Background: More than 350,000 gonorrhea cases were reported nationally in 2014. National data reflect cases diagnosed, not the number of persons diagnosed. The contribution of repeat infections to overall case incidence has not been previously examined because national reporting data lack patient identifiers. We examined data from the STD Surveillance Network (SSuN), which allows individuals to be linked if diagnosed more than once, to describe characteristics of persons with repeat infections and assess their contributions to overall case incidence.
Methods: Enhanced surveillance data were analyzed to identify individuals diagnosed with gonorrhea more than once in nine SSuN jurisdictions during 2015. Diagnoses were classified as repeat infections if diagnosed >30 days apart for the same individual. We assessed the contribution of repeat diagnoses to case incidence and used generalized estimating equations to estimate the association between repeat diagnosis and selected patient demographics.
Results: During January–December 2015, 73,826 patients were diagnosed and reported with 78,211 cases of gonorrhea. Overall, 5.4% (3,997) of individuals had more than one diagnosis and these individuals contributed 10.7% (8,382) of all diagnoses reported in SSuN jurisdictions. Among those with repeat diagnoses, 8.7% had three or more episodes of gonorrhea identified during the study period (range: 2–6). After controlling for jurisdiction, males (adjusted odds ratio [aOR] 1.6, 95% CI: 1.5, 1.7), persons 25-29 years old (aOR 1.7, 95% CI: 1.5, 2.0), and non-Hispanic-whites (aOR 1.2, 95% CI: 1.0, 1.4) were more likely than females, other age groups, or other race/ethnicities to be reported with repeat infections.

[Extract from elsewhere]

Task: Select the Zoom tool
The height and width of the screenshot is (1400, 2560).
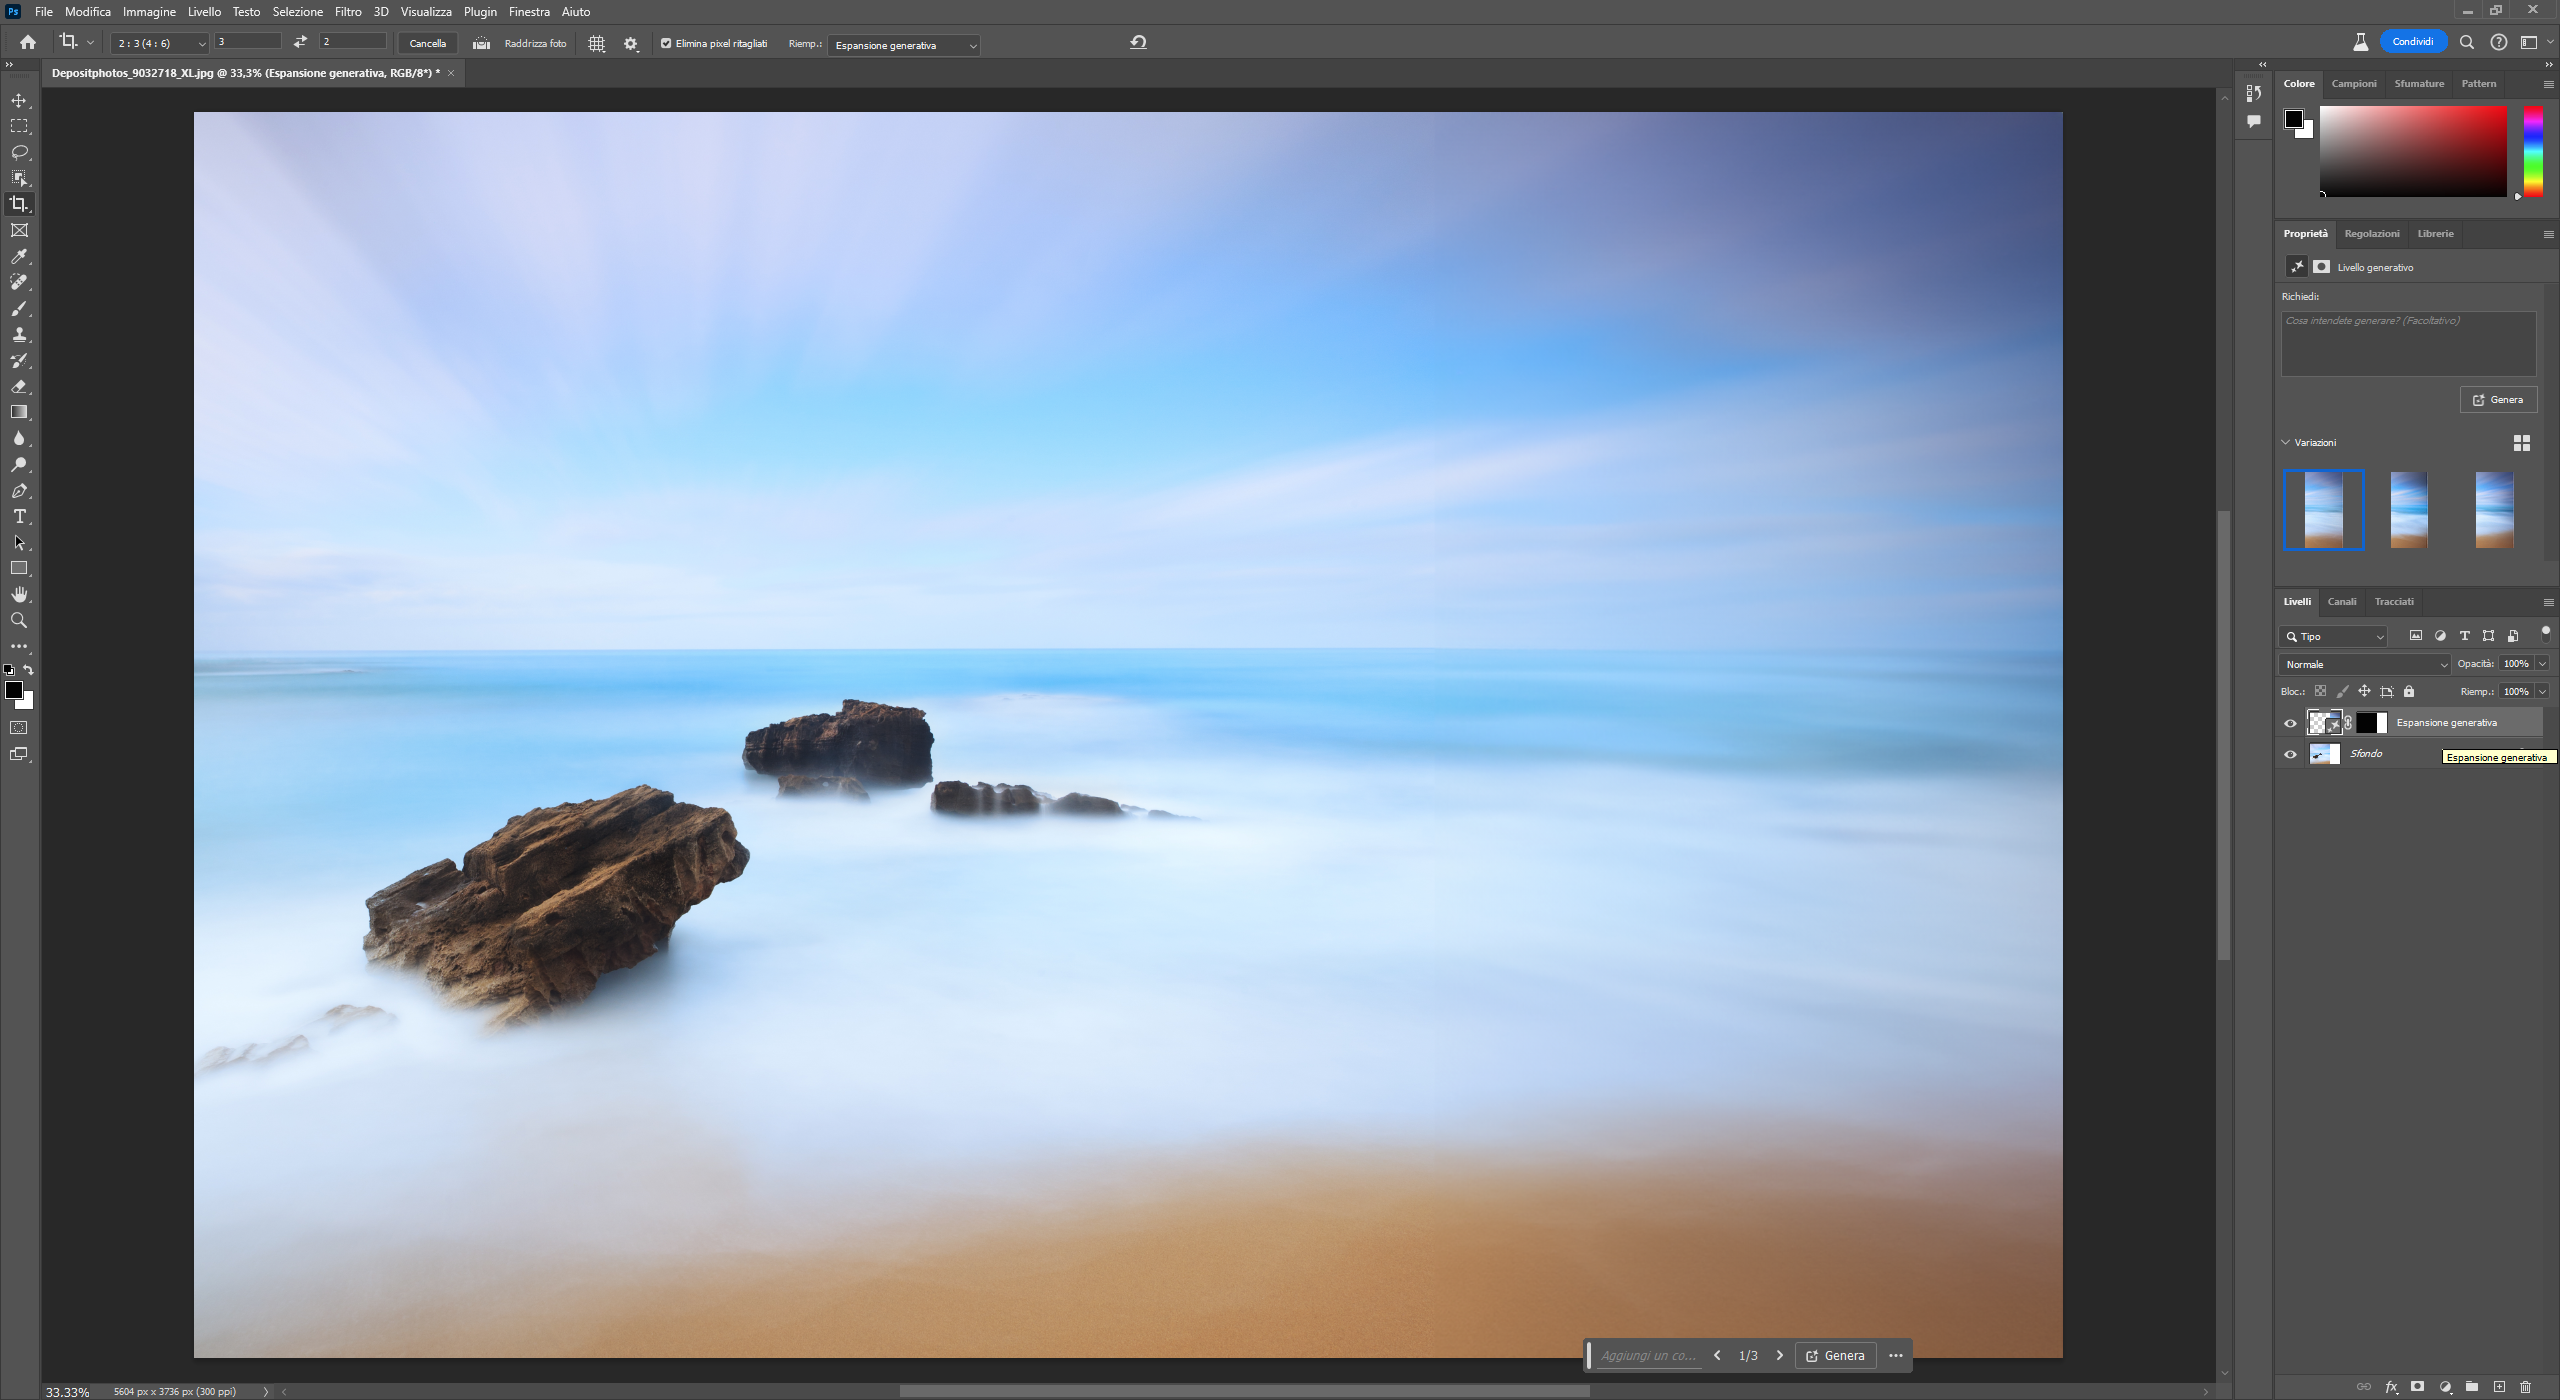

Conclusions: Repeat diagnoses account for a substantial proportion of reported cases in SSuN jurisdictions. Targeting persons at increased risk for repeat infection with interventions, such as partner services, may reduce overall case burden and may identify persons with treatment failures. Persons with repeat infections may also be candidates for individual-level STD/HIV interventions, including PrEP.